Aujourd’hui, est-on sur la voie de la déperdition ou d’un ajustement à la modernité ? 

Les royautés Bamiléké sont obligées de vivre avec leur temps parce qu’il y a la république du Cameroun dont elles font partie… et elles sont commandées par les différentes autorités administratives. Ça c’est la réalité administrative, mais il y a une autre réalité qui est magico-religieuse : les rois Bamiléké détiennent un pouvoir immense. Si le roi Bamiléké vous dit que «vous n’allez pas pleurer votre mère», vous ne la «pleurerez» pas. S’il vous interdit de l’enterrer, vous ne l’enterrerez pas. Faire les funérailles de ses parents chez les bamiléké c’est quelque chose d’essentiel, un acte de réconciliation, mais le chef peut vous refuser ça. Et si vous ne les faites pas, vous n’êtes personne. Il peut planter un piquet ici et vous dire que les femmes n’iront pas au champ aujourd’hui et elles n’y iront pas. C’est pour dire qu’ils sont détenteurs d’un pouvoir qui continue d’être immense. On salue le chef dans une position de prosternation complètement incompréhensible. Celui qui le fait ne vous dira jamais pourquoi il le fait. 

Ne pensez-vous pas tout de même que le pouvoir royal Bamiléké perd de sa vigueur ?

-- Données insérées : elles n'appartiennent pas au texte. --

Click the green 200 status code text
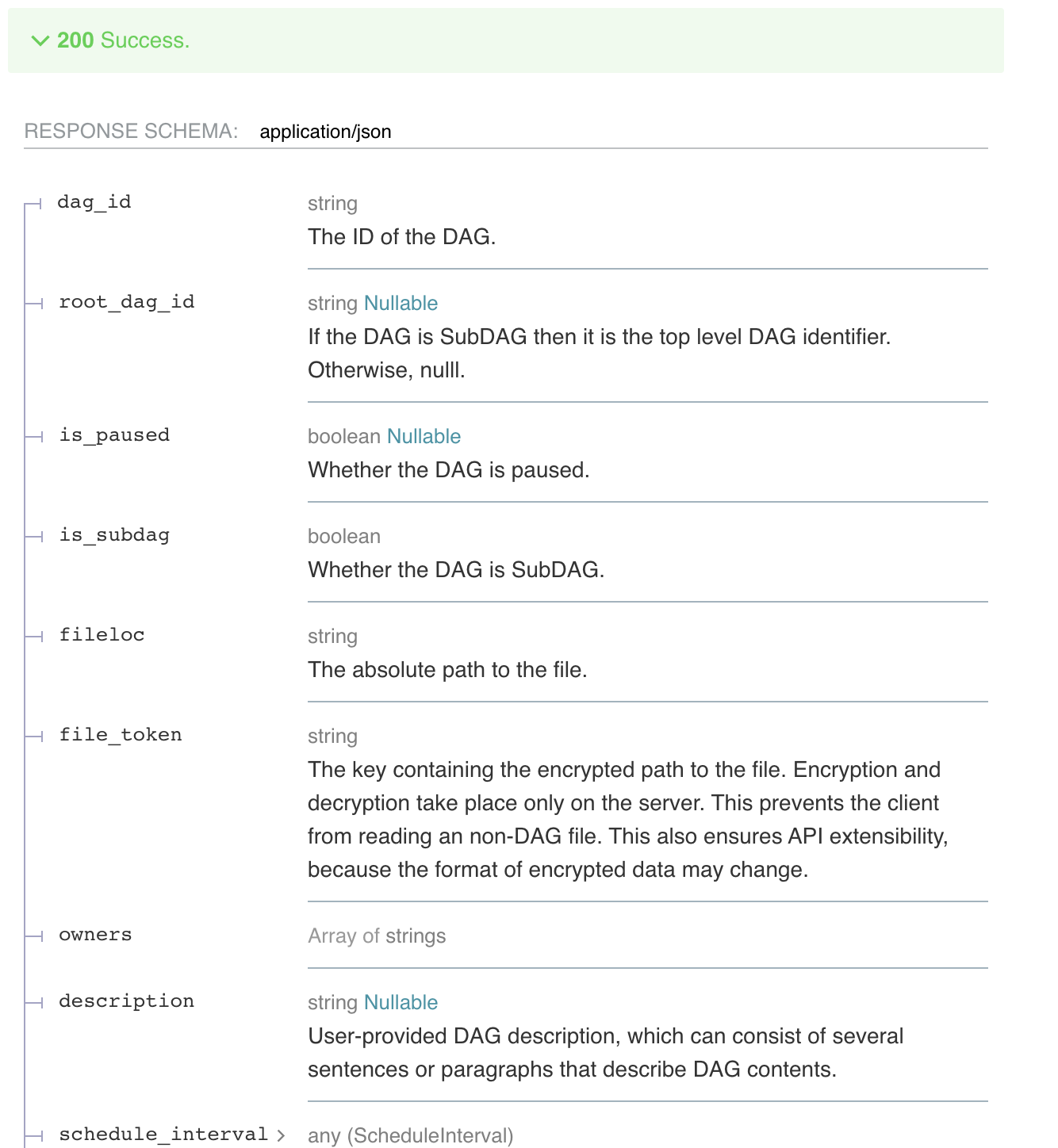Viewport: 1058px width, 1148px height. click(x=74, y=40)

Ce n’est pas la première fois que le pouvoir des souverains bamiléké est menacé. Ce pouvoir a été fortement menacé pendant la période du Maquis. Vous savez que le maquis a été aussi une grosse jacquerie paysanne, une jacquerie des cadets sociaux contre les monarchies et le pouvoir colonial. Leur pouvoir a été menacé avec l’arrivée des colonisateurs. Donc le pouvoir de ces rois est menacé tous les jours, mais c’est à eux de mettre en place, et ils l’ont fait, le système qui permet de laisser surnager leur système contre les autres systèmes politiques. Même les systèmes politiques en place dans nos républiques, dans nos Etats soi-disant modernes sont en tout moment menacé et essaient de surnager en maintenant les populations. Je veux dire que tout pouvoir à tout moment est en train d’utiliser les jeux d’équilibre qu’il faut pour pouvoir rester en place. 

Dans les portraits des co-auteurs du livre, revient le terme grisonnant, faisant référence à la mue, une manie que vous avez. S’agit-il d’une nouvelle mue ?

 J’ai commencé à exercer le métier de journaliste en 1985, nous sommes en 2010, j’ai 25 ans de journalisme. C’est beaucoup et c’est bien. Mais je pense que je peux aussi apporter à d’autres métiers différents. Ce n’est pas une mue, ce n’est même pas une mutation. C’est un développement, une révélation que je suis en train d’opérer et que je suis en train de regarder de près. Et parce que l’écriture journalistique est quelque chose de magnifique. Mais l’écriture littéraire et historique est quelque chose d’essentiel, parce qu’elle appartient à la pérennité. J’ai été forgé à l’école de l’écriture journalistique, mais ça ne m’empêche pas de me déplacer vers d’autres types d’écriture.